* **Your task**:
Change "client" to "customer" in the photoshoot planning excerpt, and give the stretch from "Before you think" through "of the project." with that replacement made.

Many articles on how to plan a photoshoot emphasize the importance of creative concepts. Here at Wrapbook, we’re a little more practical. There’s no photoshoot to plan until you’ve determined what the client wants out of the shoot. 

These are what’s known as “deliverables.” What you’re ultimately being contracted to provide when planning a photoshoot.

Before you think about how to plan a photo shoot you need to know what kind of photos the client needs. How many? When do they need them by? Are the images going to be displayed on a billboard or posted on social media?

Planning a photoshoot session designed to launch a high end fashion label is very different from planning a photoshoot session for your neighbor’s holiday cards. Getting concrete answers to these photoshoot planning questions is an essential first step in determining the scope and scale of the project. 

Negotiate a budget

If you’ve never thought about how to set up a photoshoot before, this might not seem like a big deal, but determining a budget upfront is of the utmost importance. It’s the only way to make sure that you and the client agree on how much money can be spent to achieve the desired goals of the photoshoot plan.

Whether it’s spending on studio time, equipment, or even just payroll for yourself and your crew, planning a photoshoot requires spending money. Many of these hard costs will likely be non-negotiable. 

For instance, if the client needs you to shoot food close ups with a macro lens, the cost to rent that lens will need to be figured into the photoshoot plan.

Other costs will be more flexible. If you need to hire talent in front of the camera, you can discuss whether that talent should be a highly paid model or someone more affordable. 

We’ll get into more detail about all of these photoshoot plan options below. The key for now is to understand the client’s needs and negotiate for the budget you need to achieve those goals. 

You probably won’t be able to account for every line item without the creative in place, but this is a good place to start when it comes to how to plan a photoshoot.

It’s worth noting that if the client has a set budget or limited resources, it’s wise to manage expectations during the photoshoot planning process. A few hundred dollars might only cover yourself, an assistant, and a few hours of your time. This is probably okay for a series of quick headshots, but won’t cover something more advanced. 

Being upfront about costs when planning a photoshoot is one simple way to make sure there are no surprises that put you over budget later.

* **Dataset excerpt**:
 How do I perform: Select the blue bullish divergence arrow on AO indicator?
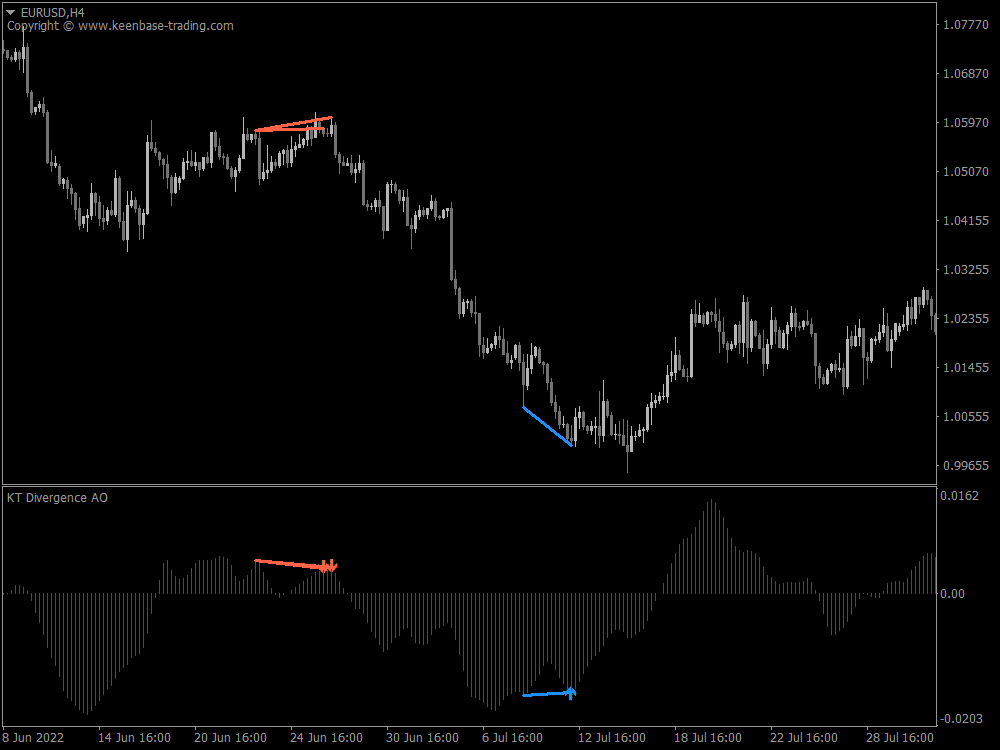[571, 692]
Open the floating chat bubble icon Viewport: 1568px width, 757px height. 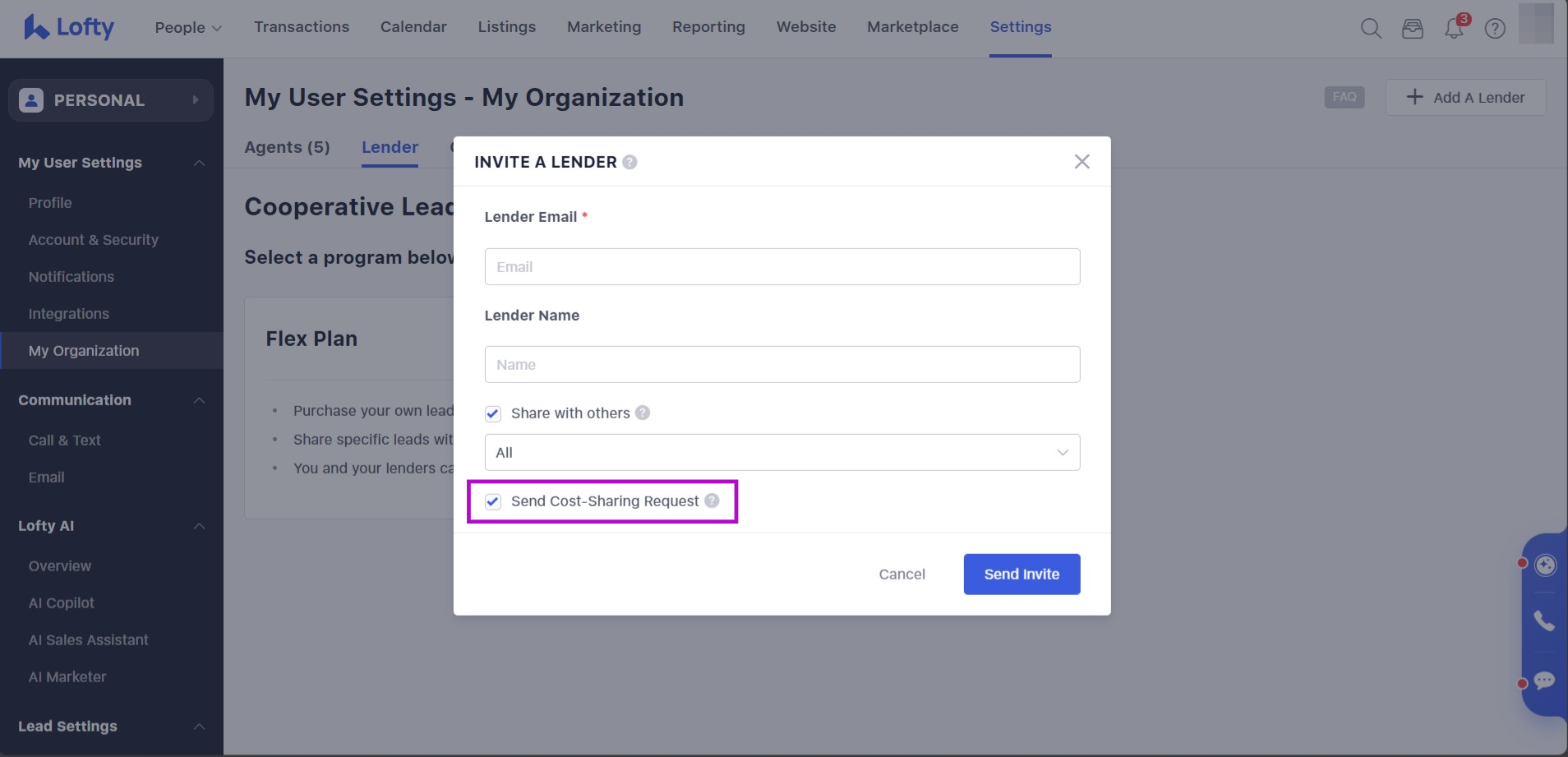pyautogui.click(x=1544, y=681)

* **Solution to the problem**:
Before you think about how to plan a photo shoot you need to know what kind of photos the customer needs. How many? When do they need them by? Are the images going to be displayed on a billboard or posted on social media?

Planning a photoshoot session designed to launch a high end fashion label is very different from planning a photoshoot session for your neighbor’s holiday cards. Getting concrete answers to these photoshoot planning questions is an essential first step in determining the scope and scale of the project.